Among the volumes in Benton’s library was George A. Wedge’s Rhythm in Music (1927). This textbook argues that the “physical development” of rhythm “is inherent in all normal human beings and upon this basis artistic creation is developed.” Although primarily interested in “the aural sense,” Wedge stressed the wide applicability of a theory of “reiterated sound,” arguing for its foundational presence across media and genres. Benton may or may not have been directly influenced by Wedge, but, as I suggest in chapter 2, his compositions consistently enlist the “muscular techniques” described by Wedge and others in order to suggest pulse, beat, and reverberation. Entitled “Painting the Sound,” this chapter demonstrates the omnipresence of musical metaphor and sonic wit in Benton’s art, surveying his pictorial strategies for the visualization of sound. Related to Wedge’s “physical” rhythm are concomitant statements of harmony, dissonance, chord, and key throughout Benton’s paintings, drawings, and prints. These formal dynamics begin with—but elaborate on—the artist’s trademark interlocking planes, reechoing forms, and ray lines. Subject matter joined with Benton’s innovative techniques to suggest sound; punctuating his oeuvre are microphones, antennas, radios, dancers, open mouths a-singing, and figures literally moved by noise or sedated by harmony.

Benton similarly enlisted formal elements in his sound-evoking mission. He frequently turned, for example, to elongated rays, collapsed perspective systems, and narrative-containing and -expanding cones or funnels. As we will see, these strategies came in handy particularly in the artist’s sonic engagements with religious culture (in the articulation of the Word and the Spirit) and political life (in the democratic ideal of “the voice of the people”). Critical models for this foray include sociologist Les Back’s notion of “listening with our eyes” and political scientists Nancy S. Love’s and John Rawls’s suggestion that human vocality lies at the heart of individual autonomy. I conclude with case studies of Benton’s portraits of his friends Carl Ruggles (1934) and Edgard Varèse (1932), whose theories of dissonance and omnidirectional sound projection animate the pictures in which they appear.

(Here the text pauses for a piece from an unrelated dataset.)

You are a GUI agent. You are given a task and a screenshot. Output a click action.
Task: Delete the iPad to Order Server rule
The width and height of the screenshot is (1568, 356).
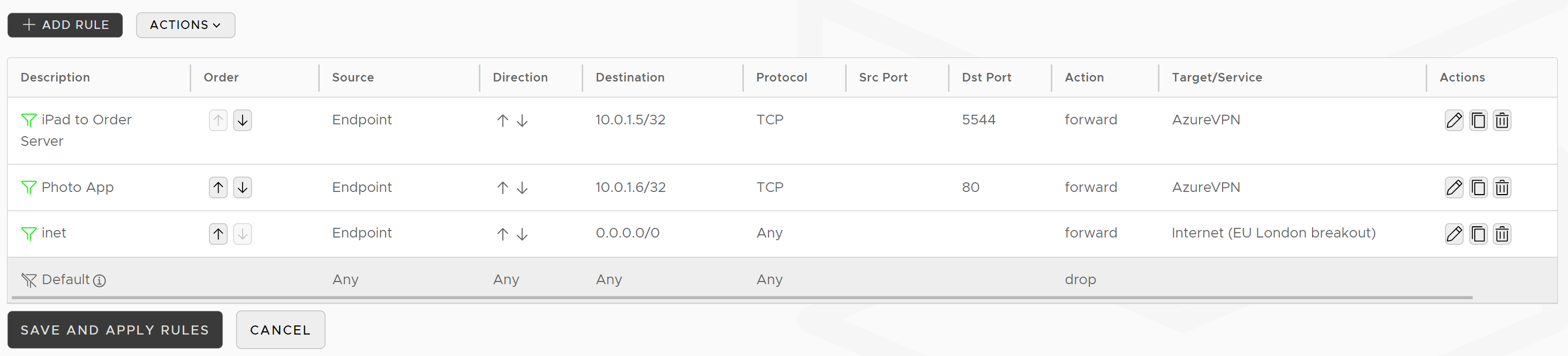(1502, 120)
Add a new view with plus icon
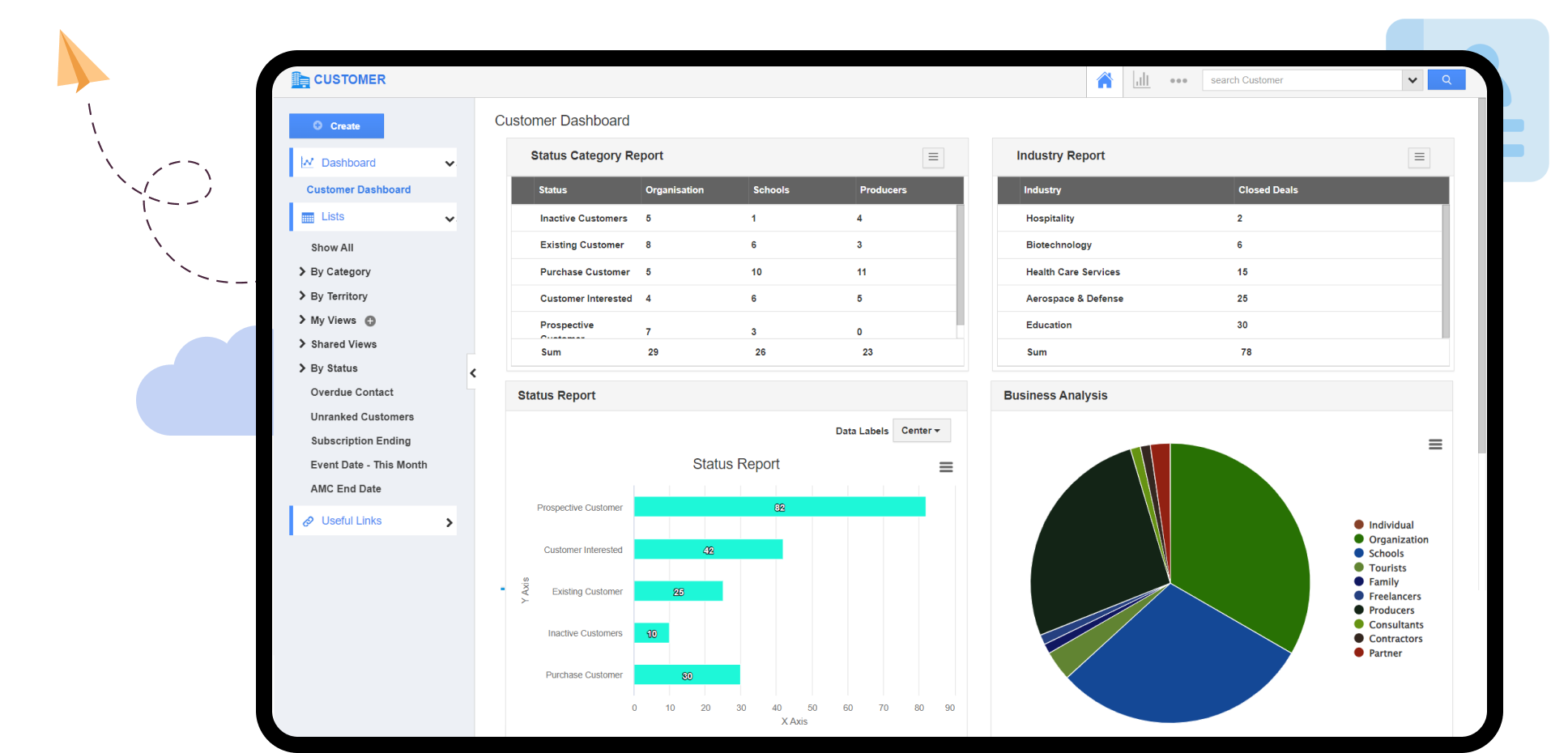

Throughout his life and with steadfast passion, Benton turned to myriad art forms and genres to make the case that music joined—and in many instances rivaled—painting and drawing as indices of folk experience. However, in a now famous passage in his first autobiography, An Artist in America (1937), Benton spoke fatalistically about the future of those experiences registered by sound, as if deeply afraid that once our indigenous musics are sidestepped for impure commercial derivatives, records of lives will be lost. “The old music cannot last much longer,” he remarked. “I count it a great privilege to have heard it in the sad twang of mountain voices before it died.” In chapter 3, “Anthology,” I outline the strategies used by the artist to make the music last, so to speak—from collecting and transcribing music to giving pictorial form to climactic moments in American music and cultural history. In this activity, he joined an elite roster of performers, musicologists, and historians who enlisted music to document a vanishing America. Among these individuals was Benton’s friend Charles Seeger, who, as an assistant to John Lomax, spent much of 1939 cataloging and transcribing songs for the Archive of American Folk Song. Benton was also friendly with John and Alan Lomax, who on a few occasions consulted with the artist regarding his travels and recordings. Benton, in turn, assembled his own archive by way of musical tablature notations, lyric collections, and song illustrations. Passing these lessons on to his friends and students and often articulating musical ideas in public forums, such as in periodicals and at dinner parties, Benton recognized that sound was an ideal means for registering and conveying information—perhaps not quite on the level of painting, but certainly in tandem with it.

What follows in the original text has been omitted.